*** Given entries ***

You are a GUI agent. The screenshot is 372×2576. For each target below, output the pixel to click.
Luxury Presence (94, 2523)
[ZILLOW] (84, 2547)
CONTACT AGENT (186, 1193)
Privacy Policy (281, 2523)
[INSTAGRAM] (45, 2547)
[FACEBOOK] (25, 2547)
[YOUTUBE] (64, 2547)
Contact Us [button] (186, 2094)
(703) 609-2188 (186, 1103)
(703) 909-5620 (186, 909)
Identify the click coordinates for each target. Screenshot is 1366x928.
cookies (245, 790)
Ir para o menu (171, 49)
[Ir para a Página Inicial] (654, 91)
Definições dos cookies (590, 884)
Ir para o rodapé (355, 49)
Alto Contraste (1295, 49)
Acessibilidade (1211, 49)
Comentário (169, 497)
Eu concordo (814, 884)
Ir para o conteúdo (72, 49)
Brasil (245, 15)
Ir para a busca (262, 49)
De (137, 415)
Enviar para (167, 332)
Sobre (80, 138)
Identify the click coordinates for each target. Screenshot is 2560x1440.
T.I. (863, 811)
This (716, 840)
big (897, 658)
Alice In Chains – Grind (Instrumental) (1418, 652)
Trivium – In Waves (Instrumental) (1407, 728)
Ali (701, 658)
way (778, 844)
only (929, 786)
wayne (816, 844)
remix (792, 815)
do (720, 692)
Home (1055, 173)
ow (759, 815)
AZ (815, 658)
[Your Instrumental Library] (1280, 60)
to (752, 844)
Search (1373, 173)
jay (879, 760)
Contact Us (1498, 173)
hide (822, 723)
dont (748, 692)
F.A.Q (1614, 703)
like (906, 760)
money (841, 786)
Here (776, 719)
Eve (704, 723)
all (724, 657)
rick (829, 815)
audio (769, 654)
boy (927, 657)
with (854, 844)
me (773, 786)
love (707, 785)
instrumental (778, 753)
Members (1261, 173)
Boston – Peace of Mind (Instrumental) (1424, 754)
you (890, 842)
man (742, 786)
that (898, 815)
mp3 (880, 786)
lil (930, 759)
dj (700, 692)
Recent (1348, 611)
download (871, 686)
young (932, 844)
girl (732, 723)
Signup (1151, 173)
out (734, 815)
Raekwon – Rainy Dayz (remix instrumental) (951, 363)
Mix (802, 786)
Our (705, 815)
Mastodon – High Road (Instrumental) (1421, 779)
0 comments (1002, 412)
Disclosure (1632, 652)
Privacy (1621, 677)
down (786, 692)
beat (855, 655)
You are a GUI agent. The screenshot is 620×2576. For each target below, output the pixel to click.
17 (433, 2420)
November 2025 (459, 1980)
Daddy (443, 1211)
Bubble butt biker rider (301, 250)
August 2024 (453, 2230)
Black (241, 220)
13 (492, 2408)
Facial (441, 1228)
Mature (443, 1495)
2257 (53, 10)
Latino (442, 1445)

***

(Work to be completed)
Nothing before the line holding "November 2025 (459, 1980)" belongs in the answer. Repeat that line and the rest of the listing exactly.

(Written answer)
November 2025 (459, 1980)
Daddy (443, 1211)
Bubble butt biker rider (301, 250)
August 2024 (453, 2230)
Black (241, 220)
13 (492, 2408)
Facial (441, 1228)
Mature (443, 1495)
2257 (53, 10)
Latino (442, 1445)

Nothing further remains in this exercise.